Notre mission est de prévenir les risques qui se manifesteraient plus tard
La méthodologie appliquée dans la vallée de l’Eisch permet donc de concilier la protection de l’environnement et les impératifs du métier d’agriculteur. Elle nécessite de la part de toutes les parties un engagement sincère, et force est de constater que le climat est serein et les discussions fructueuses. Si des confrontations peuvent subvenir, comme partout, elles sont réglées au meilleur de l’intérêt général.
«Notre mission est de prévenir les risques qui se manifesteraient plus tard, souligne Vanessa Reiter. Les molécules que nous trouvons dans l’eau de source aujourd’hui et que nous devons éliminer proviennent des produits utilisés dans le passé et parfois interdits depuis longtemps, comme l’atrazine, proscrite depuis 2005. Le temps de régénération de la nappe phréatique revient donc à environ 20 ans. Néanmoins, d’autres produits interdits depuis une dizaine d’années se montrent encore problématiques, comme par exemple le métolachlore, métazachlore ou le chlorothalonil. Leurs métabolites sont encore détectés dans l’eau souterraine.Tous ensemble, nous prenons soin des générations futures.»
Pourquoi faut-il désherber?
La question est toute bête, mais la réponse beaucoup moins. «Il faut désherber lorsque les plants de maïs sont petits, car les mauvaises herbes prendraient l’eau et les nutriments pour elles, explique Joé Weber.

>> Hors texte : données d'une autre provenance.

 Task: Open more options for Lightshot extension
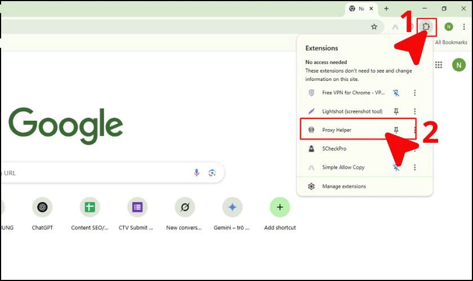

Sans cela, les maïs seraient rachitiques, certains ne produiraient pas d’épis du tout et les autres en auraient de plus petits.»
Puisque ce maïs est exclusivement destiné au fourrage du bétail (Joé Weber élève des vaches laitières), il est indispensable au bon équilibre de la ferme. Moins de maïs produit sur place obligerait à en acheter à l’extérieur, ce qui ne serait souhaitable ni pour les finances ni pour le bilan carbone de son exploitation.